• **WORK ORDER**: For each line below that contains the string "checkbox", copy that line.
:: GIVEN RECORDS ::
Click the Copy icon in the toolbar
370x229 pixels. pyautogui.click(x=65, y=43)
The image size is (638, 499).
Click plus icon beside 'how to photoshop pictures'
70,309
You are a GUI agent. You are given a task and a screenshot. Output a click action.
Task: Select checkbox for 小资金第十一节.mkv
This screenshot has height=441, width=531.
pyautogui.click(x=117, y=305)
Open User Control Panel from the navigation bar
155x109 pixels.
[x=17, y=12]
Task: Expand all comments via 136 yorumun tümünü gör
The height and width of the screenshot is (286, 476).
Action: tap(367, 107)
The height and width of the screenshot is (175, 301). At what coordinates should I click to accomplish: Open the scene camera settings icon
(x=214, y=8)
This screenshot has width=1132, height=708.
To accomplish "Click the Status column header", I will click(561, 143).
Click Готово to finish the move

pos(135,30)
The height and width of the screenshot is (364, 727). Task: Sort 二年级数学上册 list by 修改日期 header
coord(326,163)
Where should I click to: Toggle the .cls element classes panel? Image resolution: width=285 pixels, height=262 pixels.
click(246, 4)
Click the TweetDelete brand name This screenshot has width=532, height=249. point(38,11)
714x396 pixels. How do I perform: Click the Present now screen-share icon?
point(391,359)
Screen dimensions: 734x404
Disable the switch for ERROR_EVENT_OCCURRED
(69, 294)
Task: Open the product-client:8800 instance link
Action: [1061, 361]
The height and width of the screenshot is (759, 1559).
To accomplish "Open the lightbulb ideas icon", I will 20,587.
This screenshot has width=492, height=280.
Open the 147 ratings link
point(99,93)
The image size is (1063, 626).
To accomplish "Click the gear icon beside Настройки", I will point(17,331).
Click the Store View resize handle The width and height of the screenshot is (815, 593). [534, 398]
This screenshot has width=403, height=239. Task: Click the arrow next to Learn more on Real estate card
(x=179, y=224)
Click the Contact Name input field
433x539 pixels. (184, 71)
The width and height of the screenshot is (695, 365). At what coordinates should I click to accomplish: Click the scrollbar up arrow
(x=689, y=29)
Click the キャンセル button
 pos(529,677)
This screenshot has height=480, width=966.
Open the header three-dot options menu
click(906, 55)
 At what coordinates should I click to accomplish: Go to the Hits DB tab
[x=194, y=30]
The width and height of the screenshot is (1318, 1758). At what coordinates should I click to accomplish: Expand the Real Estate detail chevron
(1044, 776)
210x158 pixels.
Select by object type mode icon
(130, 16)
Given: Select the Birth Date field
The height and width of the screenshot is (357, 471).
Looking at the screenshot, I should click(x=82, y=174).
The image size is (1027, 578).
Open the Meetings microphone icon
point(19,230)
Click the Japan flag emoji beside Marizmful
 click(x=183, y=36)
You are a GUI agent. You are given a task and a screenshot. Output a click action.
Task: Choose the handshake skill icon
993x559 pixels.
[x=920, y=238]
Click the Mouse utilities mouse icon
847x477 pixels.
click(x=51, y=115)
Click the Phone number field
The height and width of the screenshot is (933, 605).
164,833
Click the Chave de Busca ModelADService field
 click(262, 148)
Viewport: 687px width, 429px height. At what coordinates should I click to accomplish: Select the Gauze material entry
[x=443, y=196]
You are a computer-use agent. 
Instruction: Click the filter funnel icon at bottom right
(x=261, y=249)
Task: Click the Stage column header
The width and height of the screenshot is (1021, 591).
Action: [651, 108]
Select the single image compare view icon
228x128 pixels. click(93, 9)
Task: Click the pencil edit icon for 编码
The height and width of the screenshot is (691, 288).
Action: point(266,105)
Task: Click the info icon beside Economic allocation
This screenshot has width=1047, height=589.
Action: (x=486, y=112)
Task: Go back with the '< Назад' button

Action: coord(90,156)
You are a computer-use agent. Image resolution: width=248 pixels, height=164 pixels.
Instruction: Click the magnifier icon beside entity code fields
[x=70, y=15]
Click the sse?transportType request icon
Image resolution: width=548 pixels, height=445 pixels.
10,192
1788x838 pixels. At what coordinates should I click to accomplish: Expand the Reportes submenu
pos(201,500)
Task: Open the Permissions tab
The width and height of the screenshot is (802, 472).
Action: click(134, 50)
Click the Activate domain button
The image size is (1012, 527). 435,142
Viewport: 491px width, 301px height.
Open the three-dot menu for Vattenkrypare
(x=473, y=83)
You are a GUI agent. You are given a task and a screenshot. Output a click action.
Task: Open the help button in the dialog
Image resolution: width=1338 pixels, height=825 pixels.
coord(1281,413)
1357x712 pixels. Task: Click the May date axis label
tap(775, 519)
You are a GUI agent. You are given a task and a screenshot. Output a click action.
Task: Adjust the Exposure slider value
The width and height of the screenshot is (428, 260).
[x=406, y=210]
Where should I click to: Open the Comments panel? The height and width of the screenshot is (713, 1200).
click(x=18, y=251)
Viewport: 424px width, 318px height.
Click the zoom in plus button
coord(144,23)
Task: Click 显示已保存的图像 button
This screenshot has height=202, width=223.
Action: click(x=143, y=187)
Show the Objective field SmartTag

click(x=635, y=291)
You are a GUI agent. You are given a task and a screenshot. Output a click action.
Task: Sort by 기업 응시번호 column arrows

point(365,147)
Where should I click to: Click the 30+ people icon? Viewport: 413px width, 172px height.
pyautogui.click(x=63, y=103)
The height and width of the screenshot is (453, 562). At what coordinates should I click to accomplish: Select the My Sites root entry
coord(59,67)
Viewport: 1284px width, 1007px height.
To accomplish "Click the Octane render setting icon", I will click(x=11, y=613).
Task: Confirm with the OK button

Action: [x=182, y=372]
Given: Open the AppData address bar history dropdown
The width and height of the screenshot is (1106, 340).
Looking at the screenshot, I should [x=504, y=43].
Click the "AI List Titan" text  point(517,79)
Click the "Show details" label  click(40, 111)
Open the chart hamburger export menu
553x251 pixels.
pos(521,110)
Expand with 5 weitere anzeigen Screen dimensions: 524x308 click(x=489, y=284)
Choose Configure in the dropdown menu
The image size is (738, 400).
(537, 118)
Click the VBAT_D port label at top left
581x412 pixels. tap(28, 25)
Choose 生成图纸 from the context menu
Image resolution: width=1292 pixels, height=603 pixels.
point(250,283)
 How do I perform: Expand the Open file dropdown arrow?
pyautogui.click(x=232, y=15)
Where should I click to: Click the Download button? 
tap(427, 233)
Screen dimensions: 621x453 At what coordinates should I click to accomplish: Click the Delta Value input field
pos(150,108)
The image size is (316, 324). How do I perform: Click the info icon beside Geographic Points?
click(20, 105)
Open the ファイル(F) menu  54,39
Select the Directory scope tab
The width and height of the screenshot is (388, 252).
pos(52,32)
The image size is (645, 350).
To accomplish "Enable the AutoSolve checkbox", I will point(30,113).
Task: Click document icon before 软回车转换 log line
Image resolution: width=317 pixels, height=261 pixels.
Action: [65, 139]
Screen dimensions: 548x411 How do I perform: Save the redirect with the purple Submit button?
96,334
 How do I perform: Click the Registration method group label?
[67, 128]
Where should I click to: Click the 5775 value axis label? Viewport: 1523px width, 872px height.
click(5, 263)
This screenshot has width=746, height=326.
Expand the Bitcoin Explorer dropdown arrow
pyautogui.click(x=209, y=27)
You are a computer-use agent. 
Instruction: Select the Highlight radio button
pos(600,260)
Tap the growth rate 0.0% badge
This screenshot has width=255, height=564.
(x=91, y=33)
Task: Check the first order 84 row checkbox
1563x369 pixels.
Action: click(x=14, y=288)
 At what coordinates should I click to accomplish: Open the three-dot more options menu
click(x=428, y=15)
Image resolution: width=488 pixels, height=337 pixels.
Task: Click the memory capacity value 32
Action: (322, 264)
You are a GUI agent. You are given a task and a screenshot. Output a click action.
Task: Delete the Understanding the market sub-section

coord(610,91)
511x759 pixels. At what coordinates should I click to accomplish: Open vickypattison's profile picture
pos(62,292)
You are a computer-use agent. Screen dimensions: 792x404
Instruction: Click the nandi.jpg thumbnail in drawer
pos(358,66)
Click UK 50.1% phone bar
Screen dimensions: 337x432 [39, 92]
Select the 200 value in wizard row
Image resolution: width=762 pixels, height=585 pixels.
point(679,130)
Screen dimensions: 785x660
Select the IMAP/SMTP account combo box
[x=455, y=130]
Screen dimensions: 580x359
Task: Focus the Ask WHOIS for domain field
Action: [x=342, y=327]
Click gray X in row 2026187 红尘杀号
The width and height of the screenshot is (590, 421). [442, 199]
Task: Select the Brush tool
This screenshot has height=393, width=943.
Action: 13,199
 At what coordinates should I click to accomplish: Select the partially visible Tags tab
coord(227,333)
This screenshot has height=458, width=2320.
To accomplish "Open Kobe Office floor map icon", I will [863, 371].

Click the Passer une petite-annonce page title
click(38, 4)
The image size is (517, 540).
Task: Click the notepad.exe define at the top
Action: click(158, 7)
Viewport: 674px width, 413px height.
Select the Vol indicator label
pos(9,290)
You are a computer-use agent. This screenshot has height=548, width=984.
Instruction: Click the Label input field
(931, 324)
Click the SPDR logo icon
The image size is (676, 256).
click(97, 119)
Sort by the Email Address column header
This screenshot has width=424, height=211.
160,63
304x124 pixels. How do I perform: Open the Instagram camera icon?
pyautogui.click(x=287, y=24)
:::
• **RESPONSE BOX**:
Task: Select checkbox for 小资金第十一节.mkv
To accomplish "Enable the AutoSolve checkbox", I will point(30,113).
Task: Check the first order 84 row checkbox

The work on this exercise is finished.